Competition should be the starting point.
“When it’s really about who is the cheapest, then I think CSR is not appropriate,” says André Martinuzzi, associate professor and head of the Research Institute for Managing Sustainability at Vienna University of Economics and Business. “CSR and sustainability is something for high quality and high priced market segments because it’s an additional value that these companies provide. But when it’s about price competition, (CSR) does not [make sense].”
Airlines, for instance “haven’t gotten into the values debate as much because they’re still fighting on price. Their margins are razor thin,” says Nelson Switzer, director and leader of sustainable business solutions at PwC’s Toronto office.
Who are the stakeholders who have a material impact on your ability to profit and operate? They should be the ones driving the CSR approach
In fact, customers may not even have CSR on their minds when they think of a specific industry. A 2012 report by GlobeScan, a global public opinion research firm with offices in Toronto, found consumers think of CSR very narrowly: 28% say CSR only means environmental responsibility; another 28% say it’s all about employee treatment; only 4% say CSR is an indicator of something broader, like “honesty and ethics”.

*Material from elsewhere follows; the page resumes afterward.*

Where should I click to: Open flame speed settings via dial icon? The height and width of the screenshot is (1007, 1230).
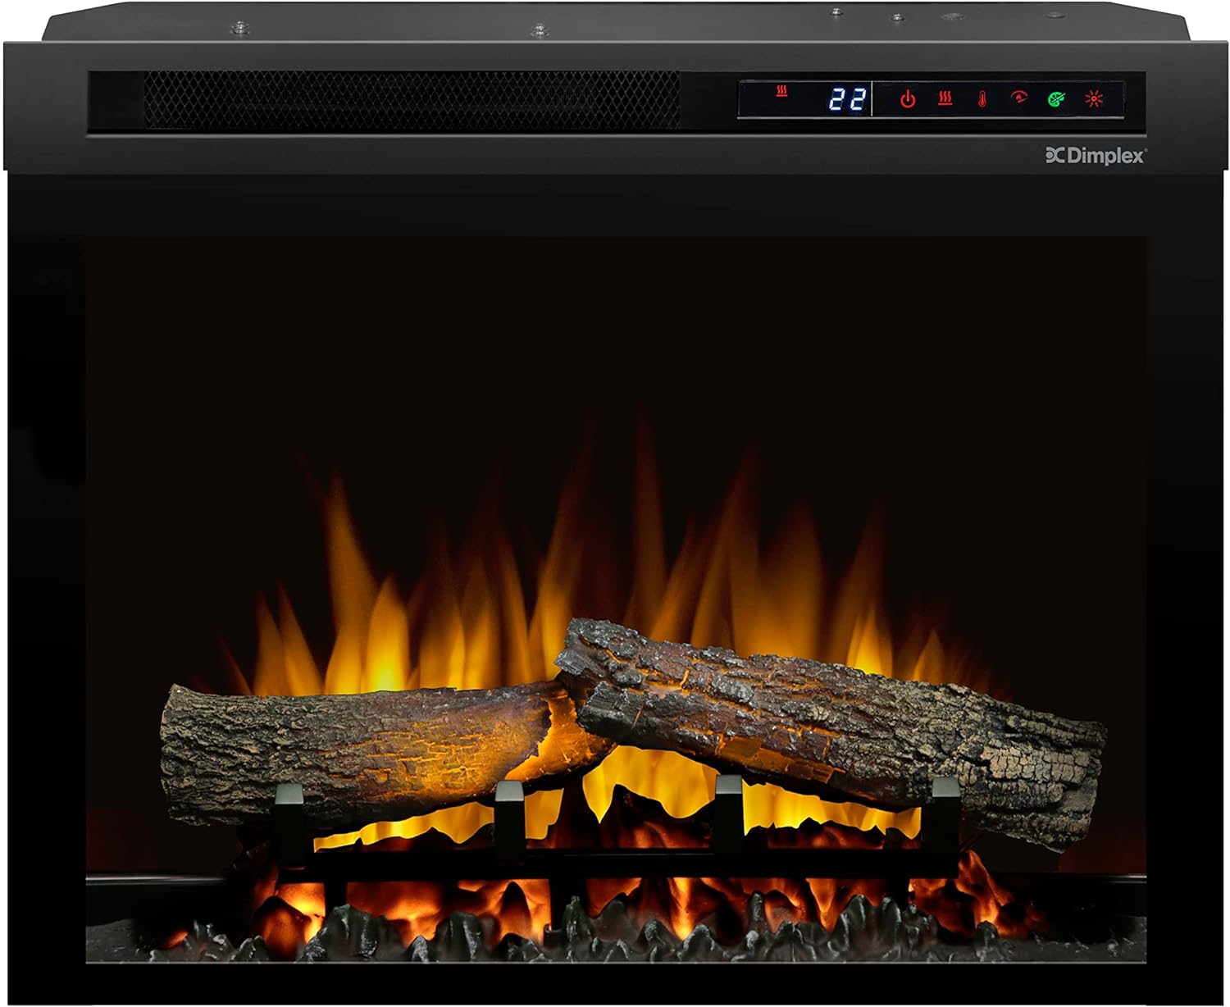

The next consideration is related to who really sets the rules: regulators and courts, or the suppliers and clients in the supply chain?
Pre-empting public pressure for stricter regulation in a particular sector by stepping out ahead with a CSR strategy can make great business sense. In 2007, Kellogg Company said it would cut the sugar, calories, fat and sodium in food it was marketing to children. That meant either pulling or reformulating almost 60% of its products marketed to children in Canada. Kellogg triggered an industry-wide bout of “self-regulation,” and prompted two U.S. consumer groups and two Massachusetts parents to drop their billion-dollar lawsuit against the company.
If there is no imminent regulation or litigation to pre-empt, it may make more sense to take CSR cues from what is happening within the supply chain.
Take Walmart’s fish and seafood suppliers. In 2010, when Walmart Canada started buying only sustainably sourced fish, fish suppliers had to change too, says Edgar Baum, the Canadian Managing Director of Brand Finance, a global brand valuation company. Had Walmart not changed, its suppliers wouldn’t have bothered.
Human resources should be part of the calculation too. Social responsibility programs are often touted as a way to attract and keep talent. But in the fight for talent, only two types of candidates tend to care, says Tara Talbot, VP of Human Resources at Workopolis Canada.
People in their 20s and early 30s ― the Gen Ys and Millenials ― are asking potential employers about their CSR programs, Talbot says. Indeed, a 2006 study of 1,800 Millenials by AMP Agency and Cone of U.S.-based marketing agencies found 79% of Millennials surveyed want to work for a company that cares about how it contributes to society.
Employees in their 50s and 60s also care about social responsibility as they near the end of their careers and want to give back. A 2009 report for Industry Canada found “75 per cent of Baby Boomers want to keep working, and of that number 60 per cent want to do good works.”
However, those competing for talent between the ages of 33 and 53 may not get much of an edge by touting a CSR program.
Whatever the situation, PWC Canada’s Nelson Switzer urges executives to ask, “Who are the stakeholders who have a material impact on your ability to profit and operate?” They should be the ones driving the CSR approach, he says.